The U.S.-Mexico border region is a rich ecosystem, home to a diverse array of plant and animal life. According to a 2016 report by Outside magazine conducted using the U.S. Fish and Wildlife Service’s iPac tool, a wall running across the entire 2,000-mile border between the two countries would potentially affect more than 100 endangered species, 108 migratory bird species, four national wildlife refuges, and an unknown number of protected wetlands. Critical wildlife corridors on these lands link habitat on both sides of the border, allowing species to move around freely to find necessary resources like food and mates.
Currently, about 40% of the border (nearly 700 miles) is lined with physical barriers, including walls, fences, and low-height vehicle barriers. Much of this disjointed but significant series of barriers was constructed following the 2005 REAL ID Act. Under the Bush Administration, the Department of Homeland Security waived more than 30 environmental and cultural laws, including the Endangered Species Act, to expedite an extension of the border fence in the name of national security.
The existing barriers are already having a detrimental effect on wildlife. A 2011 study showed that the new fence and proposed fences along the border could threaten endangered species and animals with small habitats, such as the California red-legged frog and the jaguarondi, a small wild cat.
Barriers such as the border wall can create small, isolated populations. Isolated populations lose genetic variation over time. This isn’t a problem in open populations, because migrants bring in new genetic variation that replenishes random loss. Man-made barriers prevent the influx of new genetic material into a population, resulting in increased vulnerability to inbreeding and disease.
An impregnable wall along the entire U.S.-Mexico border could mean the end of jaguars in the U.S. and the decline of gray wolves, ocelots and other animals in southern regions.

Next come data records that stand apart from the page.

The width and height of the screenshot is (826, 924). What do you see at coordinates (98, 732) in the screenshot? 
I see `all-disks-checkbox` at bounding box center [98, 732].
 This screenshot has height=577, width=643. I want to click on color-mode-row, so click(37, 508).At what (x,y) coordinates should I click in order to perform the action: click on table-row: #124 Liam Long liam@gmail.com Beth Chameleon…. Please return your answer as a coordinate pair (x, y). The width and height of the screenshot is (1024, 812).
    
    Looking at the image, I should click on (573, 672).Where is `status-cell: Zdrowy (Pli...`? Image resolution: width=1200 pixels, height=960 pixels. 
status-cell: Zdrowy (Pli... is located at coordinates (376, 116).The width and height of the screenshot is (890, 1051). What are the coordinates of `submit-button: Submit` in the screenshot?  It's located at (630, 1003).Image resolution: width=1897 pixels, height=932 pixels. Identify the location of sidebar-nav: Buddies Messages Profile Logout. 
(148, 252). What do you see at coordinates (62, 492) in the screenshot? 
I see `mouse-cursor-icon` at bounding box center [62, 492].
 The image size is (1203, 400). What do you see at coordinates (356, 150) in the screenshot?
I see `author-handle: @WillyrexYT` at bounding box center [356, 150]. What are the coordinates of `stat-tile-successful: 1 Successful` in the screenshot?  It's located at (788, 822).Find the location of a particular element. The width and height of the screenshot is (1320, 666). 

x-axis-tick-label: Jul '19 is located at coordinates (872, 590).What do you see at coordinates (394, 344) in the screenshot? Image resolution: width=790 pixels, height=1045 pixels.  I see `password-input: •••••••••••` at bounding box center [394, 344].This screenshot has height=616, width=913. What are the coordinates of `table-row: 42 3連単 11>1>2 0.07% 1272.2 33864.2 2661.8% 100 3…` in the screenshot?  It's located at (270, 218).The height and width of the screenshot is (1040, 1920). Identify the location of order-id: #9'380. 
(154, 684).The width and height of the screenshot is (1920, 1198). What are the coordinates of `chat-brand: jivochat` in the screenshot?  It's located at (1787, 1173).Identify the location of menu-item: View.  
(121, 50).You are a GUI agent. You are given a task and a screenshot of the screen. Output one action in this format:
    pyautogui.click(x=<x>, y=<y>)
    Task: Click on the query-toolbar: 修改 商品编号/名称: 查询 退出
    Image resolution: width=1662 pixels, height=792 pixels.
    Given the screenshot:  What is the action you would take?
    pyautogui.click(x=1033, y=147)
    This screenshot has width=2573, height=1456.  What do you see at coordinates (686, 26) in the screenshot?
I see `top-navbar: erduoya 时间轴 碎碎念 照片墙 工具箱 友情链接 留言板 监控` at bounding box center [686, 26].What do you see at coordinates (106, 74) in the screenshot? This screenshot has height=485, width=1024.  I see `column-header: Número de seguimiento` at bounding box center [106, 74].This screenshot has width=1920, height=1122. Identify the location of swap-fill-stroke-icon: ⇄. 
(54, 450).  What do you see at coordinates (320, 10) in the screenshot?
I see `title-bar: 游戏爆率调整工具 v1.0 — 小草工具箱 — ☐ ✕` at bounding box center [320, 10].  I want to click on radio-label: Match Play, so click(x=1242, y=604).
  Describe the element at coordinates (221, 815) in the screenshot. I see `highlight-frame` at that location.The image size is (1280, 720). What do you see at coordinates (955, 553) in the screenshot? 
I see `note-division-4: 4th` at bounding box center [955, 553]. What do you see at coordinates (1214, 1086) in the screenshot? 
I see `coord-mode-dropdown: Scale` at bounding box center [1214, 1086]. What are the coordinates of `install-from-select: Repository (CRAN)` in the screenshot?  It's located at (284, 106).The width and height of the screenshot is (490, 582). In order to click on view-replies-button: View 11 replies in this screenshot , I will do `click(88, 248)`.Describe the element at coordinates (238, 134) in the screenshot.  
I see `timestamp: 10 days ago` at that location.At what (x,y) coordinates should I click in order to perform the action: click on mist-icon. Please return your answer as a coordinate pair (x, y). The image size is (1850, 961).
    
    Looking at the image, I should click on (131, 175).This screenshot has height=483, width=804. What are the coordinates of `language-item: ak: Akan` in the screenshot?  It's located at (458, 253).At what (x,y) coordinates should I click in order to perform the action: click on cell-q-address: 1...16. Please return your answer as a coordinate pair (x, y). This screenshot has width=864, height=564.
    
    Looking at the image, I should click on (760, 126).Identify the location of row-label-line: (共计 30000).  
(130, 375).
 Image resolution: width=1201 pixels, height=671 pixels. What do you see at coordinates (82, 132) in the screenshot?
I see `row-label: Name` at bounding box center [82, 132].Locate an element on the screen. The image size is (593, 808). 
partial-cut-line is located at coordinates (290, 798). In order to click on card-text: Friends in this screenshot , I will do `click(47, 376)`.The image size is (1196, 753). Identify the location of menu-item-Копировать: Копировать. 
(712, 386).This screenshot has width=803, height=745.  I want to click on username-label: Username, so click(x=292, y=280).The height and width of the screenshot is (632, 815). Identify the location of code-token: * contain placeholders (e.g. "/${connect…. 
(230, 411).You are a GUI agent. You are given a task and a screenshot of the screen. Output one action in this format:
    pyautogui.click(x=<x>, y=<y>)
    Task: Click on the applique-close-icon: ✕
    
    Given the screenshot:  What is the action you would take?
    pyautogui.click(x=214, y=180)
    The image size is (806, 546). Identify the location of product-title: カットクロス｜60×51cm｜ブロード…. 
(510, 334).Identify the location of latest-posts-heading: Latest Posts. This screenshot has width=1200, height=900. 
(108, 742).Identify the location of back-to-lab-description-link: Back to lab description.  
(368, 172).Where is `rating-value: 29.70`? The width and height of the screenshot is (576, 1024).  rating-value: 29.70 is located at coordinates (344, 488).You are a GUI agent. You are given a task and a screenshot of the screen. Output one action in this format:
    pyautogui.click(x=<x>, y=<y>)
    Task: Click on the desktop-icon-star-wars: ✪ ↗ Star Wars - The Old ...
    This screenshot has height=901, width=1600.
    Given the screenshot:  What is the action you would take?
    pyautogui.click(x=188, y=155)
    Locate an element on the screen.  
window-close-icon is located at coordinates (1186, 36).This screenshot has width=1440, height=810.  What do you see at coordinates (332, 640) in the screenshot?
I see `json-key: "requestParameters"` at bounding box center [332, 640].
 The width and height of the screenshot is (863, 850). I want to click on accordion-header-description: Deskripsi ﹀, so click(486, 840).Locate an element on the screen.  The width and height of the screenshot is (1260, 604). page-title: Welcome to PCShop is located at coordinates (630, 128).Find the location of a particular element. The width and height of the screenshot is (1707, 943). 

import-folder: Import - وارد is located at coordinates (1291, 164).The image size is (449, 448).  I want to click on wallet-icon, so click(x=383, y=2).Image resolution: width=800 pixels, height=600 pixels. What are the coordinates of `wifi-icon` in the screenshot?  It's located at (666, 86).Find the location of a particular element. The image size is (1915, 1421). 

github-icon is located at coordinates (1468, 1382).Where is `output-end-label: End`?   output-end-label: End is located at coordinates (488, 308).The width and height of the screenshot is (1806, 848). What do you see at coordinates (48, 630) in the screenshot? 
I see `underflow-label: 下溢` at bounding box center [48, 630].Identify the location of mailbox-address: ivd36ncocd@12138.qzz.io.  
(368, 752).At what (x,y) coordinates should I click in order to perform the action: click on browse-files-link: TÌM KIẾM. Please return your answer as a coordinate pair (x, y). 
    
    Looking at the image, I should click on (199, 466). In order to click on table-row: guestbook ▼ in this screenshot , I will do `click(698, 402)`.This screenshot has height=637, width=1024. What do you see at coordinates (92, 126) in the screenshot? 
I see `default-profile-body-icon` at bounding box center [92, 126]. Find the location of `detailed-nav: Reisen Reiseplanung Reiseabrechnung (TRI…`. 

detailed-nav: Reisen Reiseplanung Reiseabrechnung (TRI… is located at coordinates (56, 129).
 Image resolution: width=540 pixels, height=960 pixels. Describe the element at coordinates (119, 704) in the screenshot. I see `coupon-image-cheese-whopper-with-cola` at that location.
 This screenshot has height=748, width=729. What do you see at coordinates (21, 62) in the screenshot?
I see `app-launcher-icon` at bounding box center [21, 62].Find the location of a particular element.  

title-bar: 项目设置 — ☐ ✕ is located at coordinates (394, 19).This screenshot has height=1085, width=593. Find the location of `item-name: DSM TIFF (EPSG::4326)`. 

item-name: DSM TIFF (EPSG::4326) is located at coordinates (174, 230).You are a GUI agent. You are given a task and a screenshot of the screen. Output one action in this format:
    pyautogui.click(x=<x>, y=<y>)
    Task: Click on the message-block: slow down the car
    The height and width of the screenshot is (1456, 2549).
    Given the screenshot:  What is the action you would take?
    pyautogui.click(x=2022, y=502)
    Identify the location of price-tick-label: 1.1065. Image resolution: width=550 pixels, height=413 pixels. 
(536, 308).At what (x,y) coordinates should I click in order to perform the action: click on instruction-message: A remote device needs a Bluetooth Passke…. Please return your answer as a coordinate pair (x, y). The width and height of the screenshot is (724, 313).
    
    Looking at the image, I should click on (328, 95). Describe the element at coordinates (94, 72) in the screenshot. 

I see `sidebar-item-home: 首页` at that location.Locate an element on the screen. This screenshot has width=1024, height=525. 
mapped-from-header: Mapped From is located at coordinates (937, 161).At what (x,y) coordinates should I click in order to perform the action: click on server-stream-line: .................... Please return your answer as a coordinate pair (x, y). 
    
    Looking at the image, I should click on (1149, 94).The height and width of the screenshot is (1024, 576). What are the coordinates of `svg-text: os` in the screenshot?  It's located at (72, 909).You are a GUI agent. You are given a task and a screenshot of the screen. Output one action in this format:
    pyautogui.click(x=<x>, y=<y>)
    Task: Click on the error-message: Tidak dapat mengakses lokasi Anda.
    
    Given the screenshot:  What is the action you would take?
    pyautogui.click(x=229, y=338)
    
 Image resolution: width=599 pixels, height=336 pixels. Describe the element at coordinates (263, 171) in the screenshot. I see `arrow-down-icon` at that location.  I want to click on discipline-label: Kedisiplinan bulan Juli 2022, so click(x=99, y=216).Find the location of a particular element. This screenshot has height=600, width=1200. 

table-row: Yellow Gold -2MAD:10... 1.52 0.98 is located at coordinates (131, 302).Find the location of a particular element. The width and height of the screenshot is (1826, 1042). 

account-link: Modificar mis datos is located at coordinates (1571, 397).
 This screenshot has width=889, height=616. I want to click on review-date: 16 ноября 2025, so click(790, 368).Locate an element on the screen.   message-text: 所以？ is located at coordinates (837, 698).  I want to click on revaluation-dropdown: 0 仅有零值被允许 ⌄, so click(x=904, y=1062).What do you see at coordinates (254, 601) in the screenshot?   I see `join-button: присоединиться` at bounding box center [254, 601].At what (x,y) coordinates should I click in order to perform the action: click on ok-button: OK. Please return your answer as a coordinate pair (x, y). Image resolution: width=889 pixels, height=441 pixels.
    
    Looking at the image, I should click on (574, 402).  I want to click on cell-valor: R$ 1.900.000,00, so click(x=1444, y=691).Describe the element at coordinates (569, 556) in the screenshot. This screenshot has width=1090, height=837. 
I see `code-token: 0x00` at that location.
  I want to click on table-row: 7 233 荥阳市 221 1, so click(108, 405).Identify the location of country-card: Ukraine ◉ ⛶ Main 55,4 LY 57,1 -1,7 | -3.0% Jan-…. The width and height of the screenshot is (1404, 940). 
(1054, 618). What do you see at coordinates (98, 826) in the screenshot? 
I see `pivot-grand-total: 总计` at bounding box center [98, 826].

Jaguars once traversed a connected landscape from the southern U.S. to Argentina. Today, their range has shrunk by over 40% and the big cats no longer have resident breeding populations in the U.S. All jaguars identified in the U.S. in recent years are believed to have traveled north from Mexico, which has critical jaguar habitat only 100 miles from the border. The wall would prevent the migration of jaguars within wildlife corridors between Mexico and the U.S., dashing hopes for a natural re-colonization of the U.S.
Another endangered apex predator, the Mexican gray wolf, would also be impacted by the construction of a border wall. As of 2016, there were 113 of these wolves in the U.S. and about three dozen south of the border. The wall would separate these populations and threaten the recovery of the species.
Other research has concluded that border barriers disrupt the movements and distribution of the low-flying ferruginous pygmy owl and isolated populations of mammals such as bighorn sheep, black bears, and pumas. These species exist in small, fragmented groups, so their ability to move between populations is important to their continued survival.
And it’s not just the physical barriers that affect wildlife. Construction of a wall would mean a significant increase in human activity: more roads, heavy machinery, border agent patrols, and removal of vegetation may all disrupt movement or other animal behavior.
Wild animals do not care about our human concept of borders; ecosystems do not stop at walls and fences. Artificial divides have the potential to break up the landscape and negatively impact wildlife, especially endangered species and small populations. While the human consequences of a border wall have received the most attention, the adverse effects on wildlife and the environment are substantial and should not be overlooked.